— Dataset —
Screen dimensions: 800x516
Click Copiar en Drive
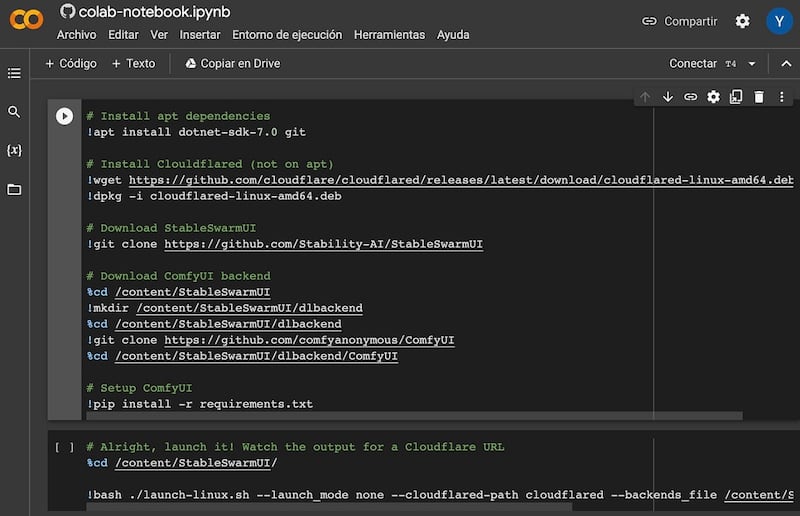pyautogui.click(x=232, y=63)
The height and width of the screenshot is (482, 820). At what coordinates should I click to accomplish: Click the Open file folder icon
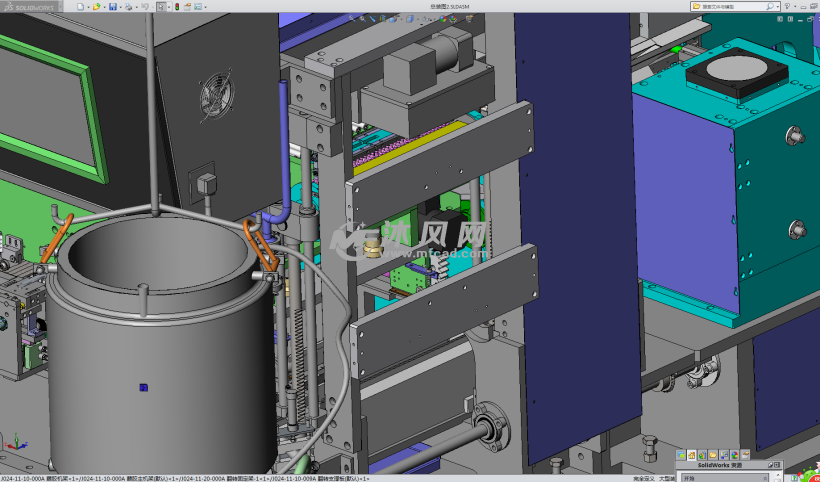[97, 7]
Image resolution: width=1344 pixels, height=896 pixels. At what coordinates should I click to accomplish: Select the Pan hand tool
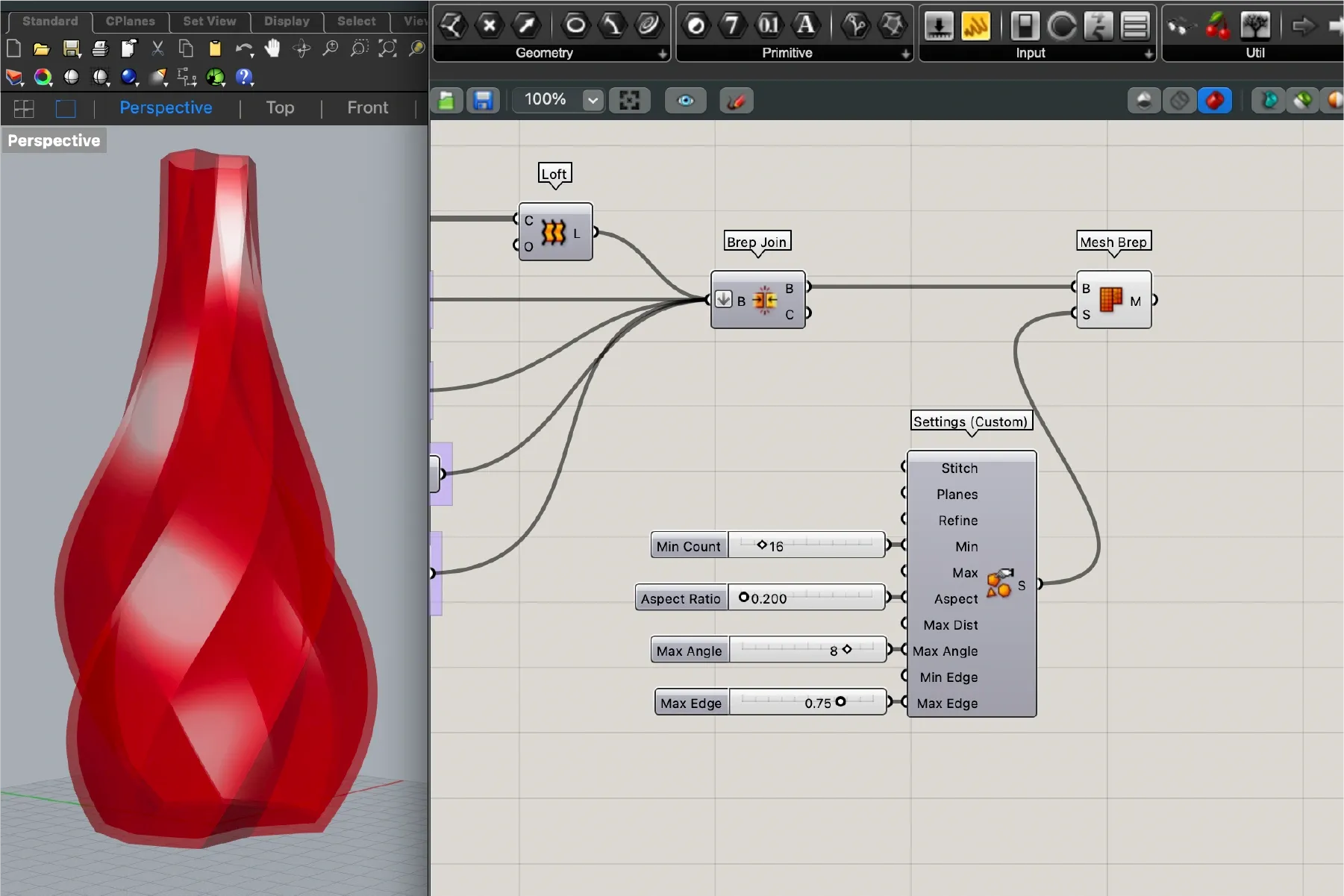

— What you will do —
Print exactly the span of lines that begins with the line containing "The height and" and ends with the last line of the listing, with no pictures.

— Answer —
The height and width of the screenshot is (482, 820). At what coordinates should I click to accomplish: Click the Open file folder icon
[97, 7]
Image resolution: width=1344 pixels, height=896 pixels. At what coordinates should I click to accomplish: Select the Pan hand tool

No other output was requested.